— Begin Information supplied —
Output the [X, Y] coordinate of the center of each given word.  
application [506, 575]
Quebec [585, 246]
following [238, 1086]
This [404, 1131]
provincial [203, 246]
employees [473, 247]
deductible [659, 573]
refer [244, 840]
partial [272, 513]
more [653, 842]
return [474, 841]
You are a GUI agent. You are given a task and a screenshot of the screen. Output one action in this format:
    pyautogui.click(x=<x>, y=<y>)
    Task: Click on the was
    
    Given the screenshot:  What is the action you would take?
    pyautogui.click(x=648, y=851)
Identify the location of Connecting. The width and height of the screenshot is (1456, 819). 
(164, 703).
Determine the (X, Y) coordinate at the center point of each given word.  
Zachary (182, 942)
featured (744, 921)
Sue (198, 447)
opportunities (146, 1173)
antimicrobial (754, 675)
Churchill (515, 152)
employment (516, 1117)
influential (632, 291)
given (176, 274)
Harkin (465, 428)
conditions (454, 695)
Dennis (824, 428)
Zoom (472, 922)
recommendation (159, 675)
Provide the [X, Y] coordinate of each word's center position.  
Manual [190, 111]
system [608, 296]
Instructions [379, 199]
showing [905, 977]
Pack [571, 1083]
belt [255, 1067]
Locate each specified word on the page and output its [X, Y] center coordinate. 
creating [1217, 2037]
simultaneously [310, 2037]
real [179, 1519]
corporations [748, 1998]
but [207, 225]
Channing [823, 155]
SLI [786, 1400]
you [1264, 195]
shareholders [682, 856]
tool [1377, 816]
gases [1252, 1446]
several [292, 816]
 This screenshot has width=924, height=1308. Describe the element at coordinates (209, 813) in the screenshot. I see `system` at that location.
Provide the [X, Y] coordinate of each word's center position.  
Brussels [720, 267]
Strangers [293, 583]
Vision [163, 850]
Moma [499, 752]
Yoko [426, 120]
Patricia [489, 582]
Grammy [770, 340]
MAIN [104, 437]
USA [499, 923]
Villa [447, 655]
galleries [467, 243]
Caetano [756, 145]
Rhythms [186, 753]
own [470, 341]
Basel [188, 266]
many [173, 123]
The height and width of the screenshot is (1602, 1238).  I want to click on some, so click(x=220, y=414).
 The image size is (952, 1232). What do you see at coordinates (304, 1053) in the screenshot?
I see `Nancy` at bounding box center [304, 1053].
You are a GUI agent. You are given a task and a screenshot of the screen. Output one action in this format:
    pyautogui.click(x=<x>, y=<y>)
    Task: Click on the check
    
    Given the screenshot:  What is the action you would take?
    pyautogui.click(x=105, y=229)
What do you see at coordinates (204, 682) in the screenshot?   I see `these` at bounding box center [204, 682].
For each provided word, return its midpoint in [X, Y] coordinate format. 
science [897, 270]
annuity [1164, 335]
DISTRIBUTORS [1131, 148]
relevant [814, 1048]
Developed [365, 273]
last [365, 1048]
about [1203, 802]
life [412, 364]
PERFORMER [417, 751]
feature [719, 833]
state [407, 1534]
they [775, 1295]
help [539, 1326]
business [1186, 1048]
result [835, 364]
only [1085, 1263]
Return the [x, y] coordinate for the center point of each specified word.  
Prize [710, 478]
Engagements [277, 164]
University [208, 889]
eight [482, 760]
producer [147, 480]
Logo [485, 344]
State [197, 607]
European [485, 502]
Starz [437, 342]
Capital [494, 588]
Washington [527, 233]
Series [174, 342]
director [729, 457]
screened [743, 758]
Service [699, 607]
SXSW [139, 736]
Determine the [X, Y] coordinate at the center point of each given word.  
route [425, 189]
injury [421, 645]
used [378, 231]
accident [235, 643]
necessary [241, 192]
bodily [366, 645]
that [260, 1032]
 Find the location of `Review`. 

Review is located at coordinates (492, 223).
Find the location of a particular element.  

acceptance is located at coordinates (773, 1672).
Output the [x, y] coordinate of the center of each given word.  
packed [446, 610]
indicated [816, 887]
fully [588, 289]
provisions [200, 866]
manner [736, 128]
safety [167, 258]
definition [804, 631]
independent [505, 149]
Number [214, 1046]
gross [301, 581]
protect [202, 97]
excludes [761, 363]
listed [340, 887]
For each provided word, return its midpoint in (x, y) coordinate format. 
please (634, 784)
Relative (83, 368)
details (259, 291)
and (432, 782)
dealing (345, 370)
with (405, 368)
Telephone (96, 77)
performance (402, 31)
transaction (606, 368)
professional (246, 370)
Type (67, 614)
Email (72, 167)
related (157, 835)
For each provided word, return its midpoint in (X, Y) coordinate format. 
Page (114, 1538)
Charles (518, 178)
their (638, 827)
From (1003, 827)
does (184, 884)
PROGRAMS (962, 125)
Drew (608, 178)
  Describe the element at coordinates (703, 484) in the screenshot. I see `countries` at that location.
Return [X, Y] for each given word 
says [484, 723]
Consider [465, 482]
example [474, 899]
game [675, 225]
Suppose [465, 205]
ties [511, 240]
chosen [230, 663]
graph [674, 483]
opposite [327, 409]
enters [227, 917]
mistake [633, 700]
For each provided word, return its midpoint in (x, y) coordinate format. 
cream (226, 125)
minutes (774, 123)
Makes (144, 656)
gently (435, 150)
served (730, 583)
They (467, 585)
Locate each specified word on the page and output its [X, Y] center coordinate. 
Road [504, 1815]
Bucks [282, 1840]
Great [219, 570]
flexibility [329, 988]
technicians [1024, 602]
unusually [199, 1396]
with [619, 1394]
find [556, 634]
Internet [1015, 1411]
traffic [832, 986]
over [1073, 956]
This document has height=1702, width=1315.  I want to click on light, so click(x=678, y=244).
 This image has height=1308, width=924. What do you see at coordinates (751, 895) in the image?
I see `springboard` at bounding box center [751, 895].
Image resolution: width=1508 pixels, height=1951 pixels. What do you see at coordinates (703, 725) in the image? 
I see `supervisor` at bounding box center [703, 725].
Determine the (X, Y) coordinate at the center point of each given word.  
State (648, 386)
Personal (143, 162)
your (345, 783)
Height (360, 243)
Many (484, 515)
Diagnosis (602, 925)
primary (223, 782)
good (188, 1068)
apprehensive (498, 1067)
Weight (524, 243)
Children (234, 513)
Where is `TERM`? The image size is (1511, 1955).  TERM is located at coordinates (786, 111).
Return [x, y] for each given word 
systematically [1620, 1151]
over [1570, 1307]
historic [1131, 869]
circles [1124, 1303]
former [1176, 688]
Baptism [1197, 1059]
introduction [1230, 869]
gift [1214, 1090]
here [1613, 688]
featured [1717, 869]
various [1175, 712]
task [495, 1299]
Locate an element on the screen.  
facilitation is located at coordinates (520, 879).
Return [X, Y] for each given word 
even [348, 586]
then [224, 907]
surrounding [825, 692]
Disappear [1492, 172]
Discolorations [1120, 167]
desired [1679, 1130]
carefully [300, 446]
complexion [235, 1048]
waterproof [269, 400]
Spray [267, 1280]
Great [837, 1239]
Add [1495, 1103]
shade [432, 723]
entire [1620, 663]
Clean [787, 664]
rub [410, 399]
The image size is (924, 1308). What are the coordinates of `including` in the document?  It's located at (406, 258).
— End Information supplied —
■ Exercise requirements: Print every one of the rows above again, reproducing each line character for character with nothing added or left out.

■ Exercise result:
Output the [X, Y] coordinate of the center of each given word.  
application [506, 575]
Quebec [585, 246]
following [238, 1086]
This [404, 1131]
provincial [203, 246]
employees [473, 247]
deductible [659, 573]
refer [244, 840]
partial [272, 513]
more [653, 842]
return [474, 841]
You are a GUI agent. You are given a task and a screenshot of the screen. Output one action in this format:
    pyautogui.click(x=<x>, y=<y>)
    Task: Click on the was
    
    Given the screenshot:  What is the action you would take?
    pyautogui.click(x=648, y=851)
Identify the location of Connecting. The width and height of the screenshot is (1456, 819). 
(164, 703).
Determine the (X, Y) coordinate at the center point of each given word.  
Zachary (182, 942)
featured (744, 921)
Sue (198, 447)
opportunities (146, 1173)
antimicrobial (754, 675)
Churchill (515, 152)
employment (516, 1117)
influential (632, 291)
given (176, 274)
Harkin (465, 428)
conditions (454, 695)
Dennis (824, 428)
Zoom (472, 922)
recommendation (159, 675)
Provide the [X, Y] coordinate of each word's center position.  
Manual [190, 111]
system [608, 296]
Instructions [379, 199]
showing [905, 977]
Pack [571, 1083]
belt [255, 1067]
Locate each specified word on the page and output its [X, Y] center coordinate. 
creating [1217, 2037]
simultaneously [310, 2037]
real [179, 1519]
corporations [748, 1998]
but [207, 225]
Channing [823, 155]
SLI [786, 1400]
you [1264, 195]
shareholders [682, 856]
tool [1377, 816]
gases [1252, 1446]
several [292, 816]
 This screenshot has width=924, height=1308. Describe the element at coordinates (209, 813) in the screenshot. I see `system` at that location.
Provide the [X, Y] coordinate of each word's center position.  
Brussels [720, 267]
Strangers [293, 583]
Vision [163, 850]
Moma [499, 752]
Yoko [426, 120]
Patricia [489, 582]
Grammy [770, 340]
MAIN [104, 437]
USA [499, 923]
Villa [447, 655]
galleries [467, 243]
Caetano [756, 145]
Rhythms [186, 753]
own [470, 341]
Basel [188, 266]
many [173, 123]
The height and width of the screenshot is (1602, 1238).  I want to click on some, so click(x=220, y=414).
 The image size is (952, 1232). What do you see at coordinates (304, 1053) in the screenshot?
I see `Nancy` at bounding box center [304, 1053].
You are a GUI agent. You are given a task and a screenshot of the screen. Output one action in this format:
    pyautogui.click(x=<x>, y=<y>)
    Task: Click on the check
    
    Given the screenshot:  What is the action you would take?
    pyautogui.click(x=105, y=229)
What do you see at coordinates (204, 682) in the screenshot?   I see `these` at bounding box center [204, 682].
For each provided word, return its midpoint in [X, Y] coordinate format. 
science [897, 270]
annuity [1164, 335]
DISTRIBUTORS [1131, 148]
relevant [814, 1048]
Developed [365, 273]
last [365, 1048]
about [1203, 802]
life [412, 364]
PERFORMER [417, 751]
feature [719, 833]
state [407, 1534]
they [775, 1295]
help [539, 1326]
business [1186, 1048]
result [835, 364]
only [1085, 1263]
Return the [x, y] coordinate for the center point of each specified word.  
Prize [710, 478]
Engagements [277, 164]
University [208, 889]
eight [482, 760]
producer [147, 480]
Logo [485, 344]
State [197, 607]
European [485, 502]
Starz [437, 342]
Capital [494, 588]
Washington [527, 233]
Series [174, 342]
director [729, 457]
screened [743, 758]
Service [699, 607]
SXSW [139, 736]
Determine the [X, Y] coordinate at the center point of each given word.  
route [425, 189]
injury [421, 645]
used [378, 231]
accident [235, 643]
necessary [241, 192]
bodily [366, 645]
that [260, 1032]
 Find the location of `Review`. 

Review is located at coordinates (492, 223).
Find the location of a particular element.  

acceptance is located at coordinates (773, 1672).
Output the [x, y] coordinate of the center of each given word.  
packed [446, 610]
indicated [816, 887]
fully [588, 289]
provisions [200, 866]
manner [736, 128]
safety [167, 258]
definition [804, 631]
independent [505, 149]
Number [214, 1046]
gross [301, 581]
protect [202, 97]
excludes [761, 363]
listed [340, 887]
For each provided word, return its midpoint in (x, y) coordinate format. 
please (634, 784)
Relative (83, 368)
details (259, 291)
and (432, 782)
dealing (345, 370)
with (405, 368)
Telephone (96, 77)
performance (402, 31)
transaction (606, 368)
professional (246, 370)
Type (67, 614)
Email (72, 167)
related (157, 835)
For each provided word, return its midpoint in (X, Y) coordinate format. 
Page (114, 1538)
Charles (518, 178)
their (638, 827)
From (1003, 827)
does (184, 884)
PROGRAMS (962, 125)
Drew (608, 178)
  Describe the element at coordinates (703, 484) in the screenshot. I see `countries` at that location.
Return [X, Y] for each given word 
says [484, 723]
Consider [465, 482]
example [474, 899]
game [675, 225]
Suppose [465, 205]
ties [511, 240]
chosen [230, 663]
graph [674, 483]
opposite [327, 409]
enters [227, 917]
mistake [633, 700]
For each provided word, return its midpoint in (x, y) coordinate format. 
cream (226, 125)
minutes (774, 123)
Makes (144, 656)
gently (435, 150)
served (730, 583)
They (467, 585)
Locate each specified word on the page and output its [X, Y] center coordinate. 
Road [504, 1815]
Bucks [282, 1840]
Great [219, 570]
flexibility [329, 988]
technicians [1024, 602]
unusually [199, 1396]
with [619, 1394]
find [556, 634]
Internet [1015, 1411]
traffic [832, 986]
over [1073, 956]
This document has height=1702, width=1315.  I want to click on light, so click(x=678, y=244).
 This image has height=1308, width=924. What do you see at coordinates (751, 895) in the image?
I see `springboard` at bounding box center [751, 895].
Image resolution: width=1508 pixels, height=1951 pixels. What do you see at coordinates (703, 725) in the image? 
I see `supervisor` at bounding box center [703, 725].
Determine the (X, Y) coordinate at the center point of each given word.  
State (648, 386)
Personal (143, 162)
your (345, 783)
Height (360, 243)
Many (484, 515)
Diagnosis (602, 925)
primary (223, 782)
good (188, 1068)
apprehensive (498, 1067)
Weight (524, 243)
Children (234, 513)
Where is `TERM`? The image size is (1511, 1955).  TERM is located at coordinates (786, 111).
Return [x, y] for each given word 
systematically [1620, 1151]
over [1570, 1307]
historic [1131, 869]
circles [1124, 1303]
former [1176, 688]
Baptism [1197, 1059]
introduction [1230, 869]
gift [1214, 1090]
here [1613, 688]
featured [1717, 869]
various [1175, 712]
task [495, 1299]
Locate an element on the screen.  
facilitation is located at coordinates (520, 879).
Return [X, Y] for each given word 
even [348, 586]
then [224, 907]
surrounding [825, 692]
Disappear [1492, 172]
Discolorations [1120, 167]
desired [1679, 1130]
carefully [300, 446]
complexion [235, 1048]
waterproof [269, 400]
Spray [267, 1280]
Great [837, 1239]
Add [1495, 1103]
shade [432, 723]
entire [1620, 663]
Clean [787, 664]
rub [410, 399]
The image size is (924, 1308). What are the coordinates of `including` in the document?  It's located at (406, 258).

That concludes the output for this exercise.